(Source material)

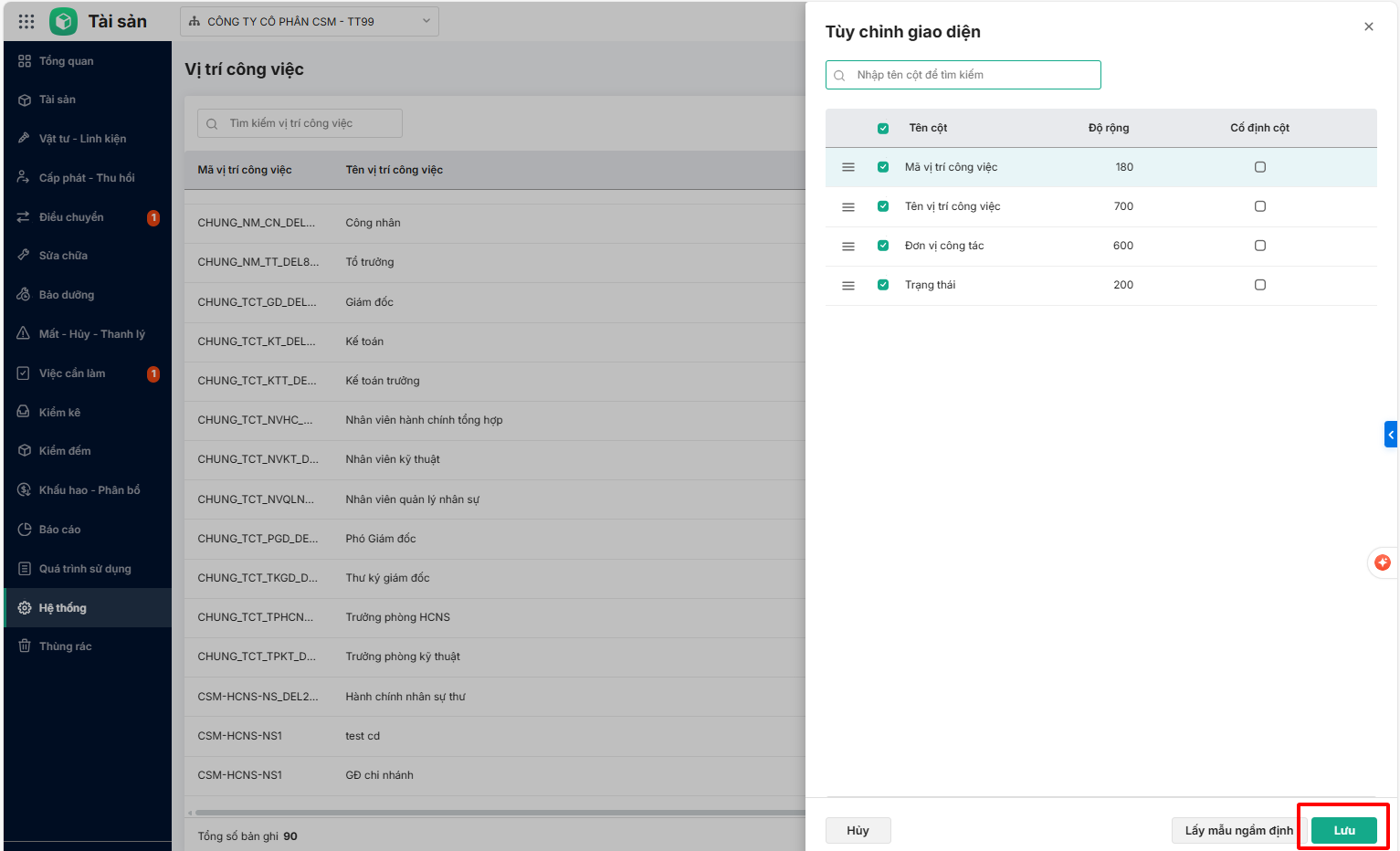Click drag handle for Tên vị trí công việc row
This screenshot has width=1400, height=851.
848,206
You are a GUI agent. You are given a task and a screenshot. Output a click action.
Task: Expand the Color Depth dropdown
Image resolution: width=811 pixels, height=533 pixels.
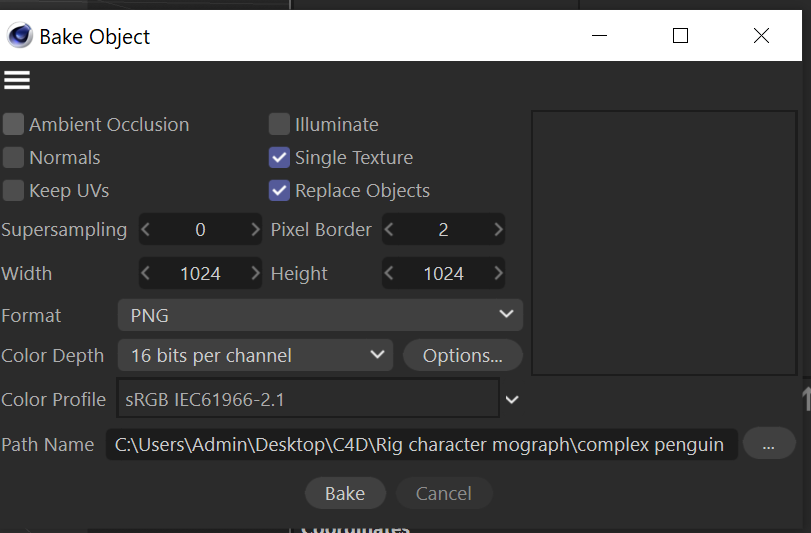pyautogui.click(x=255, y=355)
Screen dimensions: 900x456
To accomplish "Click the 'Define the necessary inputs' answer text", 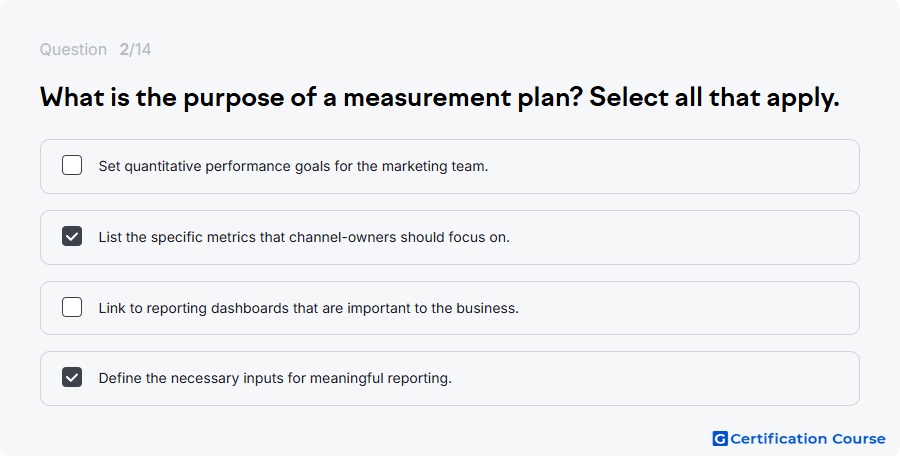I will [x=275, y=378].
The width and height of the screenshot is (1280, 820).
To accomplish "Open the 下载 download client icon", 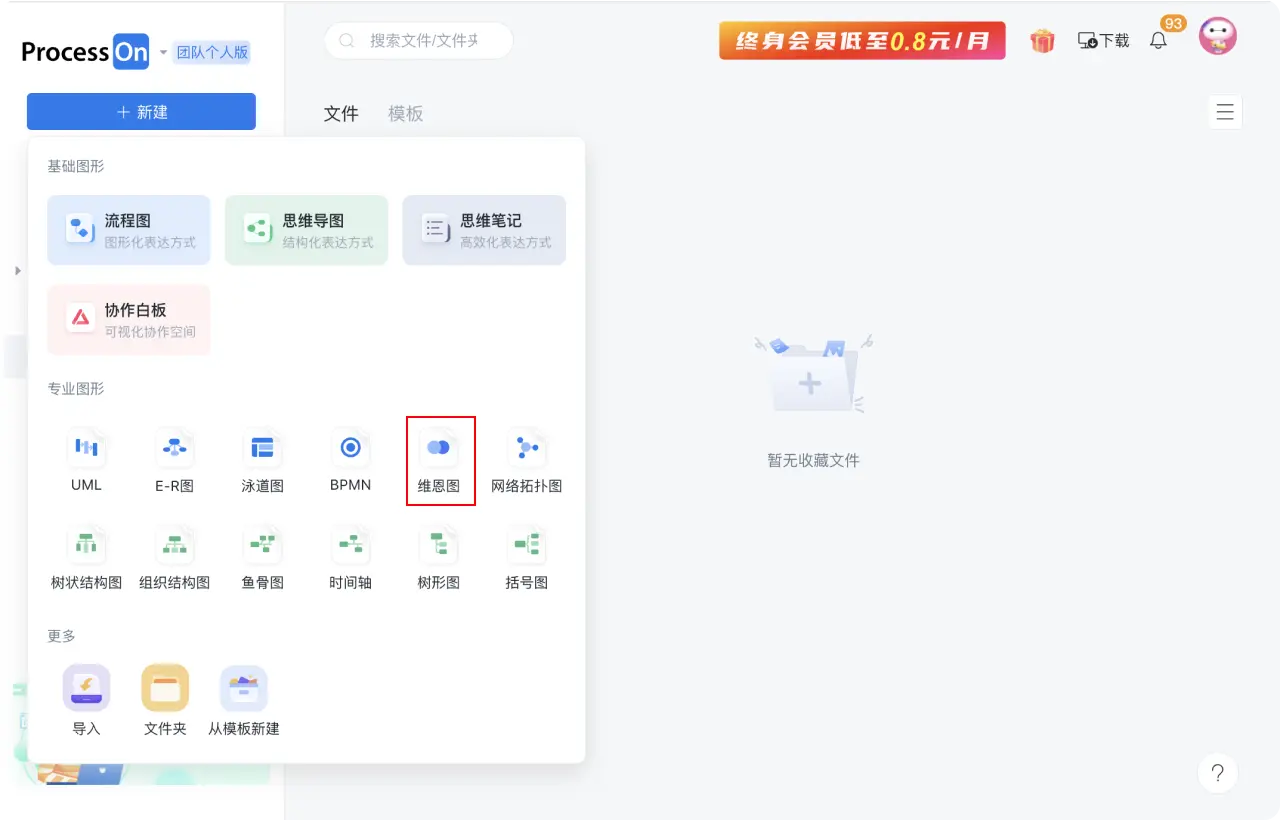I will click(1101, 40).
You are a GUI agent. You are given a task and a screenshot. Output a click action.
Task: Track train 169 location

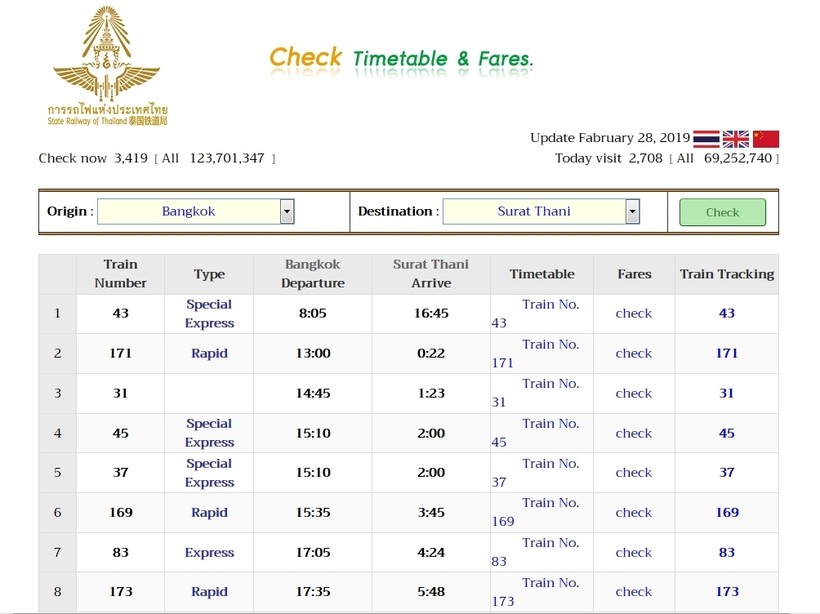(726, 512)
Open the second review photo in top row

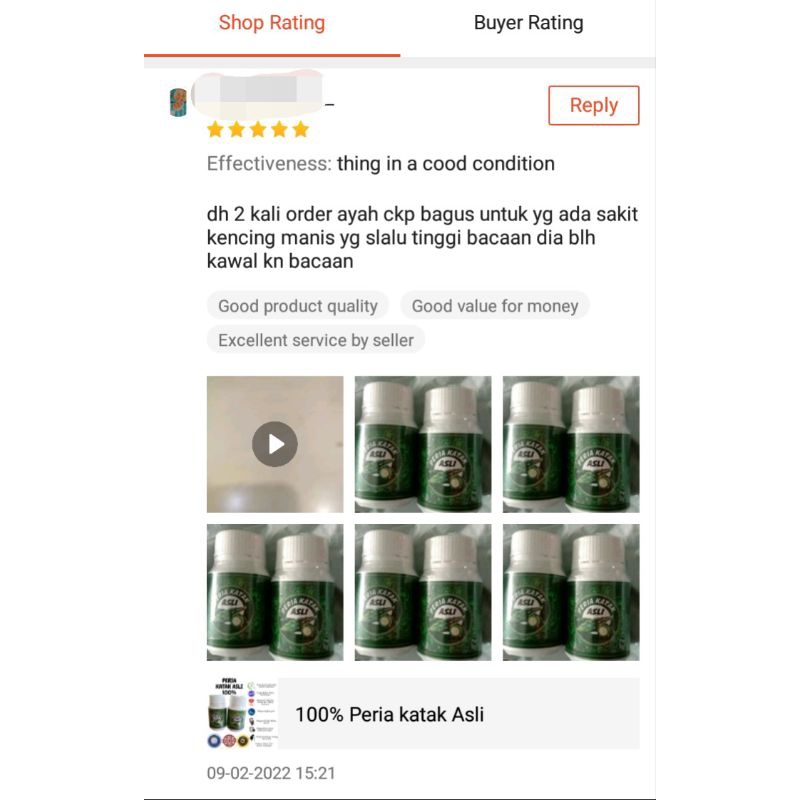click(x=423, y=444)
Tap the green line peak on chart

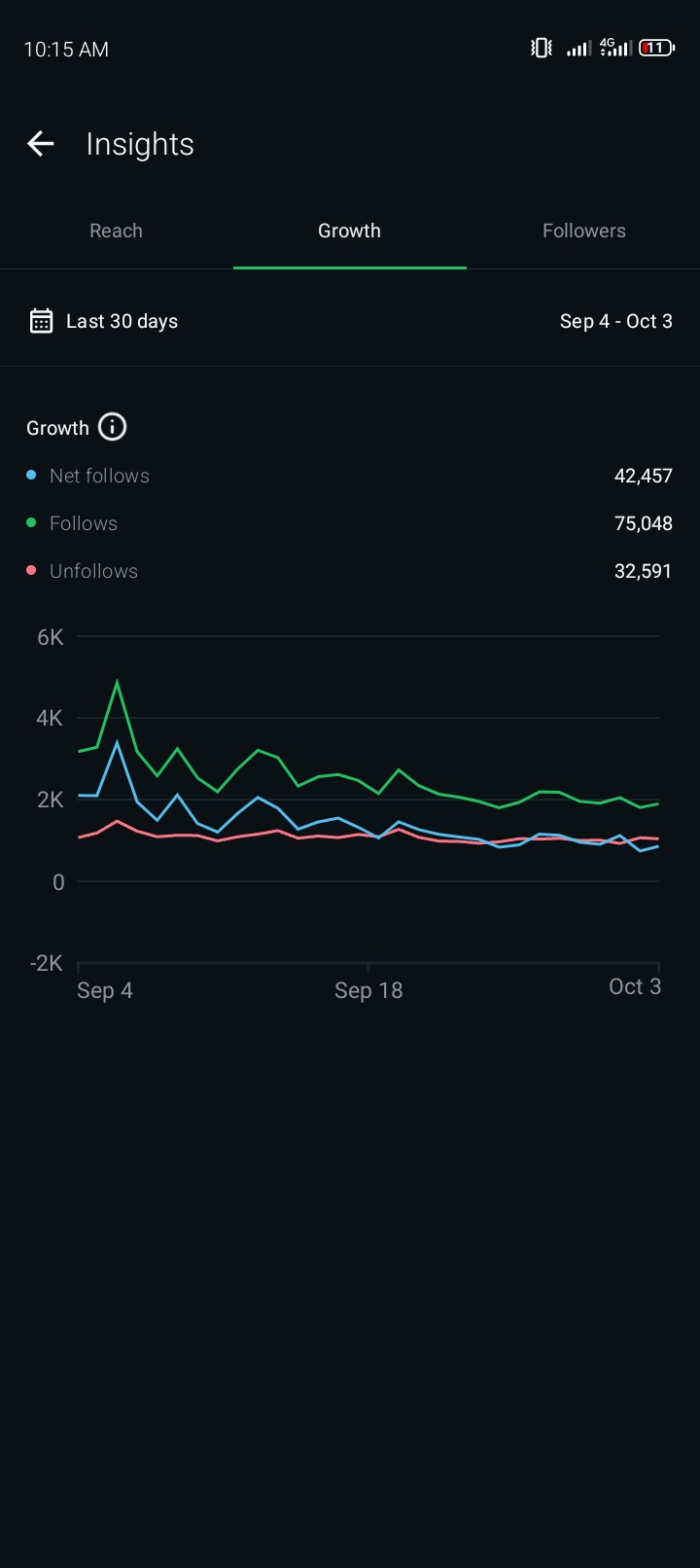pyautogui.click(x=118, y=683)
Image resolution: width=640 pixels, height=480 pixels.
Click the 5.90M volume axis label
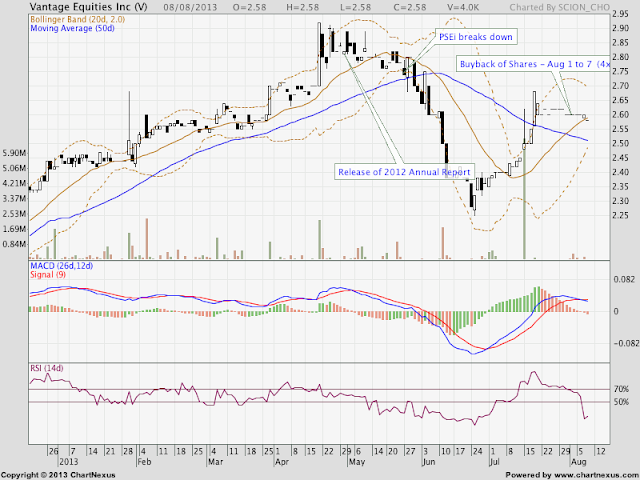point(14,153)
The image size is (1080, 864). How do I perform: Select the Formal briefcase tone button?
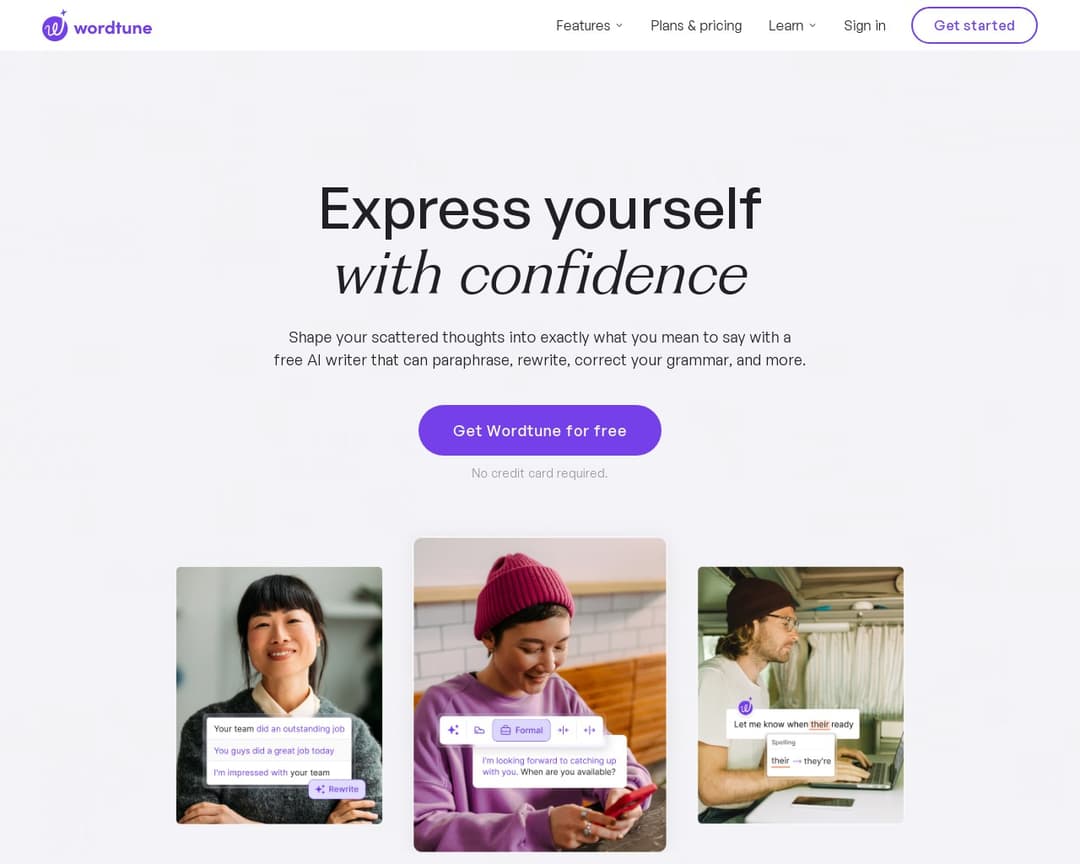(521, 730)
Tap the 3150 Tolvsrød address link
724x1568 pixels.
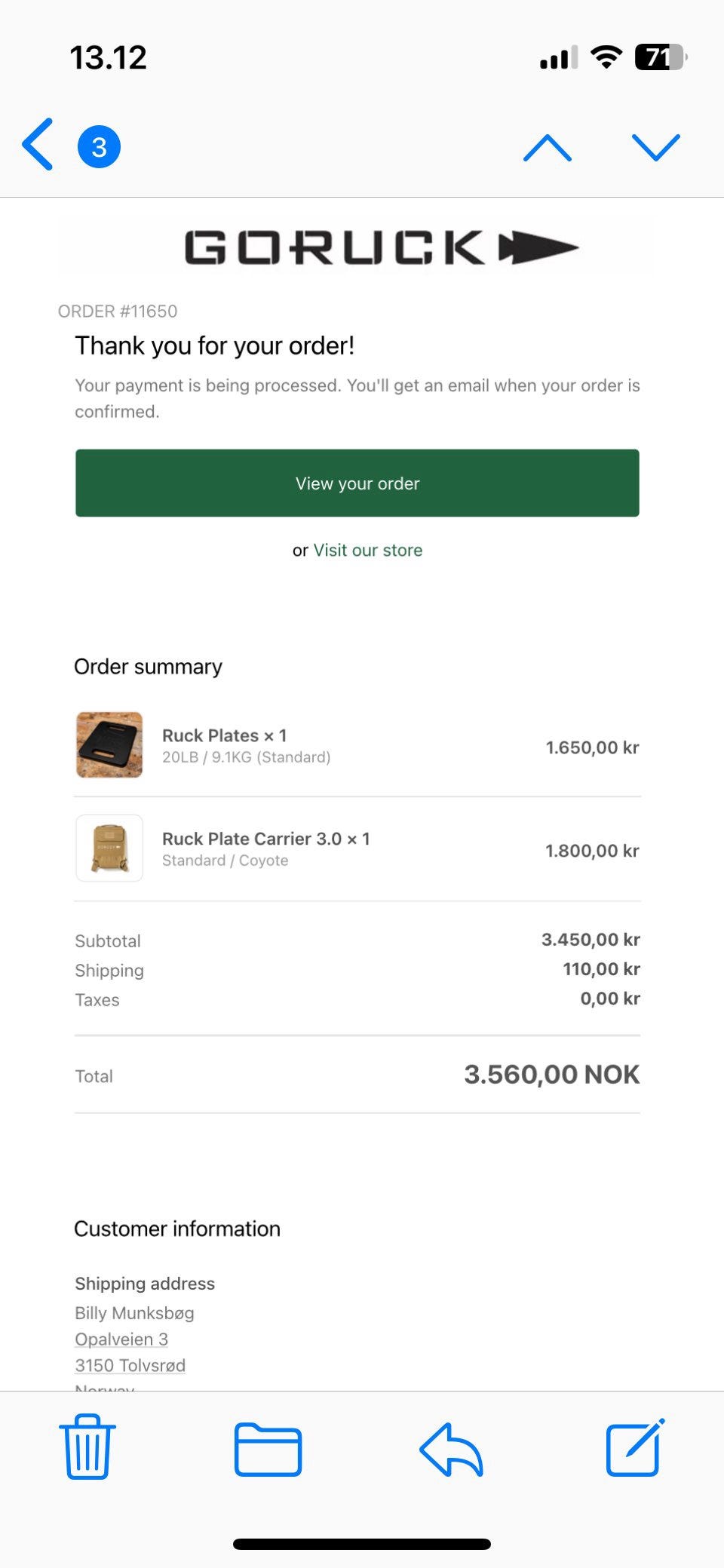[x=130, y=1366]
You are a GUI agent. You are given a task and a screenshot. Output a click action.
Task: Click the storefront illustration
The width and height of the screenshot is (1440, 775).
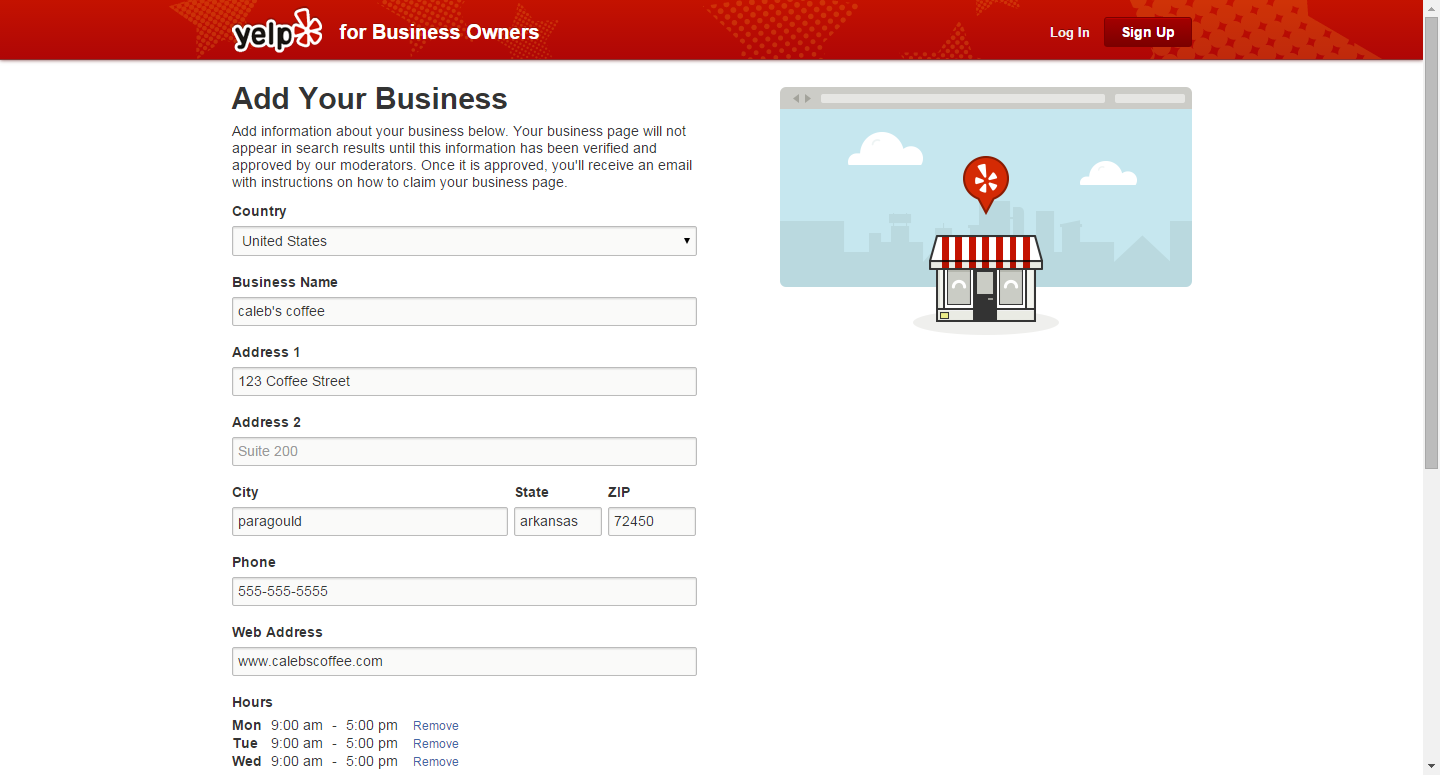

(End Source material)

**Work order:**
Exactly the lines from the line containing "Tap the 3150 Tolvsrød address link" to the end of the records need to be copied, both ends included, with pictures left out.

**Answer:**
Tap the 3150 Tolvsrød address link
724x1568 pixels.
[x=130, y=1366]
You are a GUI agent. You are given a task and a screenshot. Output a click action.
Task: Click the storefront illustration
The width and height of the screenshot is (1440, 775).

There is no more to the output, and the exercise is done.